# Any good heater chicken waterers out there?



## PreparedRifleman73 (Nov 2, 2012)

So we have 6 laying hens in Minnesota. I have a terribly contraption of a chicken waterer from the fleet store. It's just a pile of junk. I don't know if this is exactly it, but it looks like this:









It's tough to get the bottom back onto the top when it's full of water. And it's just too small. The kids can't do it either.

Any better ideas out there? I'd like something with a larger capacity and it must be able to be heated.


----------



## AdmiralD7S (Dec 6, 2012)

Not sure why it'd be hard to put it back together after refilling. I have a non-heating one that has the same water-dispensing mechanism. You are putting the red bottom on the white bucket part and then flipping the whole thing over, right?

To answer your question about alternatives, I have a 5-gal non-heated waterer that also works just like the one your picture has. You can buy a separate water heater that looks like an inverted feed pan. You just set your non-heated waterer on top of the heater and you're done.


----------



## TheLazyL (Jun 5, 2012)

This is what I've used for the past two winters. Last winter temps were in the single digits (Fahrenheit) for several weeks and water never froze.

http://www.amazon.com/Little-Giant-Water-Heater-HB125/dp/B000HHLSMA/ref=sr_1_3?ie=UTF8&qid=1441215441&sr=8-3&keywords=chicken+water+heater


----------



## Grimm (Sep 5, 2012)

Here is a simple DIY. Get any size waterer you want and place in on the cinderblock heater.


----------



## bacpacker (Jul 15, 2011)

I have waters like that and I think they suck. I did find some with a screw on lid so it never has to be flipped over. Much easier IMO. Also the metal heated tray works very well for other non heated water buckets.


----------



## LincTex (Apr 1, 2011)

Watch the wattage rating!

The water just needs to be kept from freezing, it doesn't need to be "warm". Don't buy a heater that costs 50 cents a day to operate or it won't be worth the cost.

I participated in a thread on here years ago where we talked about Insulated tanks, solar heating, and even digging a deep pit and circulating warm water up from the bottom. All something to consider. 

Aquarium heaters come in 25 watt, 50 watt, 75 watt, etc. sizes. Those might be worth checking into.

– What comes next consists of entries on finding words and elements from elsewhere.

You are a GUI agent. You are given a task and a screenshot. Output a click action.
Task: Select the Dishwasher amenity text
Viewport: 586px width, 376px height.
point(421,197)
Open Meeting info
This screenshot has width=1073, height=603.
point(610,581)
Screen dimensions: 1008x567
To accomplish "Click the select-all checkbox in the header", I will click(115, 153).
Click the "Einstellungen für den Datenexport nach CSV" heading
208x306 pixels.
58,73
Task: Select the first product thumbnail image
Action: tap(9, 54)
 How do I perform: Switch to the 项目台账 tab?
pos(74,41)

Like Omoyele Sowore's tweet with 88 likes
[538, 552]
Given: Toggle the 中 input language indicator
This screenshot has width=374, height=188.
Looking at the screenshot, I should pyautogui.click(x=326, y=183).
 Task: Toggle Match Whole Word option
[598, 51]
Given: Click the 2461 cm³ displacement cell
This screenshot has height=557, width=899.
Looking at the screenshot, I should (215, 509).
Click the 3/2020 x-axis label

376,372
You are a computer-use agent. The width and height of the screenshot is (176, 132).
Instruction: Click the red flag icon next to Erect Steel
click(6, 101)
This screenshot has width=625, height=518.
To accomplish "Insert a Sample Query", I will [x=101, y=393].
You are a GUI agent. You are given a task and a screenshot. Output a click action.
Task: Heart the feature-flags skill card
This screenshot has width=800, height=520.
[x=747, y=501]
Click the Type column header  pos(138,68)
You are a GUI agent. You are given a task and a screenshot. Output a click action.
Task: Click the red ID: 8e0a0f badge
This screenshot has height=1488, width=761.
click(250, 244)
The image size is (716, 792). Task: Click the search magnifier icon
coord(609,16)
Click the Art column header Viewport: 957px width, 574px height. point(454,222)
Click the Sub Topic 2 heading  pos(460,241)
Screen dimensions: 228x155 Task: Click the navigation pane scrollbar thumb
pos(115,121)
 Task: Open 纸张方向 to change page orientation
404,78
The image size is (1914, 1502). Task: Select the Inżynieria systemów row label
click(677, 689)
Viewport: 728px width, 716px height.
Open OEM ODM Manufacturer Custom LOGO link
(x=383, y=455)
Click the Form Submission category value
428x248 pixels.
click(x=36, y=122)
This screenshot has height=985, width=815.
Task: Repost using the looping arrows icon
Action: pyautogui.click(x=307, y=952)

At any rate, always keep the waterer out of the wind. It'll always be much harder to keep from freezing when the heat is allowed to escape.


----------



## Starcreek (Feb 4, 2015)

I use a heated dog dish from Tractor Supply. It's just a large plastic bowl that plugs in and warms up just enough to keep the water from freezing.


----------



## smaj100 (Oct 17, 2012)

I'll try to get a pic later, but i drilled a hole in one of our top down waters that the lid comes off of, instead of removing the whole thing from the base. I then insert a tank deicer. It doesnt boil the water or anything, has a temp sensor and it cycles on and off well.


----------



## ClemKadiddlehopper (Aug 15, 2014)

Starcreek said:


> I use a heated dog dish from Tractor Supply. It's just a large plastic bowl that plugs in and warms up just enough to keep the water from freezing.


I use them as well. -30 C and they still do not freeze up.


----------